Starting at 7.30pm on Monday night, the tone of the event, casual and comfortable, was set immediately by not just the organisers and those present but the decor. Set in the upstairs of Workmans, the room was a throwback to the 70s, decorated with patterned yellow wallpaper and vintage radios. The back of the room was ready with stools and couches to create a relaxed atmosphere, leaving the door easily accessible for anyone hoping to slip out and grab a pint. If you wanted you could elect to have a name badge with a passion of yours to help facilitate mingling, a particularly helpful innovation for any young film-makers looking to network or fill a role in their next venture.

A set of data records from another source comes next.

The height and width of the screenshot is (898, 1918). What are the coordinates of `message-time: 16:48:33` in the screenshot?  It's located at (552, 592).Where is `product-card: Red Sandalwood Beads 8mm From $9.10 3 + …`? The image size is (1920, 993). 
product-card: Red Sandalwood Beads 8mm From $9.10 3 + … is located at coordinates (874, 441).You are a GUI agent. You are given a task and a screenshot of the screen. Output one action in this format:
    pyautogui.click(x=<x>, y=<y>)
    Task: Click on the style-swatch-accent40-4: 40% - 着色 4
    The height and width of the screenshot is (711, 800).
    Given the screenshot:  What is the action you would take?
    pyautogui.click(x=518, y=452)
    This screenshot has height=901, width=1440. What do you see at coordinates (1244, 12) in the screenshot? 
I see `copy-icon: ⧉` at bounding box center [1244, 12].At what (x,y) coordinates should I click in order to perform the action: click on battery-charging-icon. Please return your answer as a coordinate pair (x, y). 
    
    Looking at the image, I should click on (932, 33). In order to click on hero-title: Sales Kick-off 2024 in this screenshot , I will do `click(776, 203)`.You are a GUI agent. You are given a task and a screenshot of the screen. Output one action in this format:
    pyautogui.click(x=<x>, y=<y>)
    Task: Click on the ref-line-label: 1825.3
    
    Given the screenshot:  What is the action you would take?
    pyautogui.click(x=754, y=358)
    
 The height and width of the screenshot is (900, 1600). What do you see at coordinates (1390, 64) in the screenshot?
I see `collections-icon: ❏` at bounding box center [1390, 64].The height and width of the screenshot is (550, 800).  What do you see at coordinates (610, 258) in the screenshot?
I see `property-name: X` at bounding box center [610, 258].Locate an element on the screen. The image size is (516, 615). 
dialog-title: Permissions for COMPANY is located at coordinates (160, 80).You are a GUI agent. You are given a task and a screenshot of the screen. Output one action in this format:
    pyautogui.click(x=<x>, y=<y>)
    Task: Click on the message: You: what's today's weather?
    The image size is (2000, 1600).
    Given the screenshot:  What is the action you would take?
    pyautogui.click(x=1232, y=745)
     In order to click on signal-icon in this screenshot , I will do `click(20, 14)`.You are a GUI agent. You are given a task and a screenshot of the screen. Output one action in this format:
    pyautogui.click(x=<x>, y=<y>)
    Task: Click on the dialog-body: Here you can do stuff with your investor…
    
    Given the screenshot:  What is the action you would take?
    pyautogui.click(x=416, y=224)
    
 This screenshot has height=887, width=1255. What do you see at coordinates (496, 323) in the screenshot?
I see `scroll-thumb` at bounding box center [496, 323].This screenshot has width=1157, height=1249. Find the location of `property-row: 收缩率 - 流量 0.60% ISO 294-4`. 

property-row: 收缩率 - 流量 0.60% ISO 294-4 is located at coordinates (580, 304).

Once the chatter had subsided, Ní Shioradáin opened the event with The First Dance directed by Daragh Goan who studies at the Institute of Art, Design and Technology. This movie was inspired by an assignment which focused on the theme of time and followed a young woman’s journey after her marriage. With interesting elements entwined, such as the use of dance and no dialogue, it was interesting to see to the evolution and different possible paths of someone’s life in such a short space of time. Following each showing, Ni Shioradain interviewed the directors before opening the floor to the audience.
Next was Intransigent directed by Tom O’Brien at Ballyfermot College of Further Education, a horror which illustrated O’Brien’s passion for “atmosphere” over “gore” and “letting people use their imaginations as much as possible”. The movie, shot in black and white, illustrated inspiration from iconic horror movies, and the director’s evident passion for horror, and particularly zombies, was incredibly appealing. Following this was This Is Not Consent directed by Gemma Bovenizer, who is a student at University College Dublin (UCD). Bovenizer aimed to highlight recent events in Ireland such as a rape trial where the defendant’s underwear was used as evidence and the rape trial in Northern Ireland last March by looking at consent through a different medium.
Mugged Off directed by Connor Howlet, a student of Trinity, brought humour to the evening, following the romance between a man and his mug. The room erupted in laughter throughout the showing, the volume only increasing as the director and his team were interviewed afterwards- freely admitting it may not be a masterpiece, but it was wonderful to watch. In stark contrast was UCD student Alexander Wilson Flynn’s movie, Unforgotten. Set in a nursing home, the movie was brilliantly shot with the aid of professionals and was armed with a script filled with twists and turns that left the room in awe. Like any great movie, the viewer was left with numerous questions of whether acts from the past can be unforgiven, or indeed, unforgotten.
Finishing at around 10.30pm, the packed room quickly shuffled around as novices and film-buffs alike spoke to the directors. An event that was truly unique, promising a platform for budding directors and Ireland’s next generation of true talents or someone simply looking to do something different, there was a friendliness and lack of formality which would have encouraged anyone to stay and talk.
Ní Shioradáin will be continuing these events, though is hoping to move to a bigger venue, as it increases in popularity. Even though it was only the third time The Film Scene has taken place, Ní Shioradáin has clearly filled a much-needed space for inventive and cheap things to do in Dublin, while facilitating artistry in Ireland. As they prepare for their fourth event, there is no doubt that Ní Shioradáin’s passion and hard work will pay off in what is set to be Dublin’s next great success.